------ SUPPLIED ENTRIES
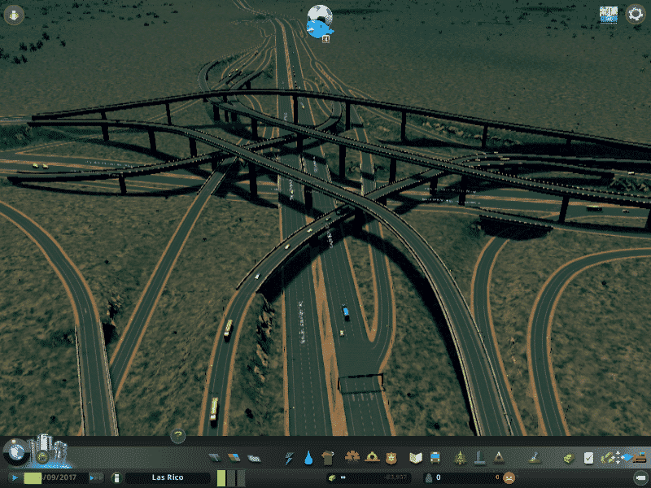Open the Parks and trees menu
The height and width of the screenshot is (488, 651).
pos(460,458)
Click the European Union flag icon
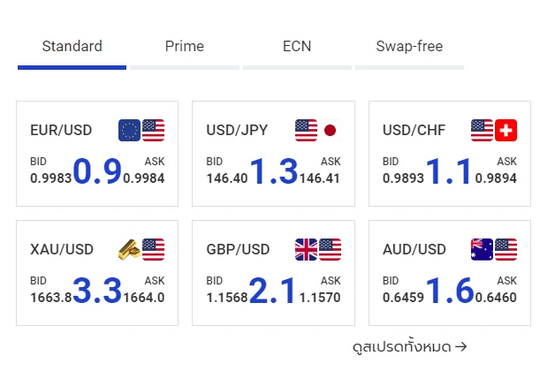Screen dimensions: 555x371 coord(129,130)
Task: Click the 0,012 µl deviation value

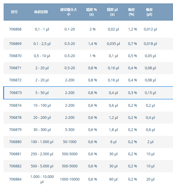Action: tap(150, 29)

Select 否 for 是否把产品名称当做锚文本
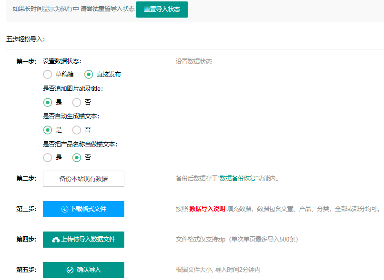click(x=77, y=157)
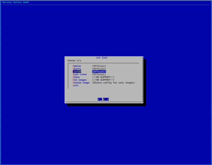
------------
Reproduce the lines from the line containing "Task: Click the 0,012 µl deviation value" through the end of the records above, exactly and inclusively, omitting pictures.

Task: Click the 0,012 µl deviation value

Action: tap(150, 29)

Select 否 for 是否把产品名称当做锚文本
click(x=77, y=157)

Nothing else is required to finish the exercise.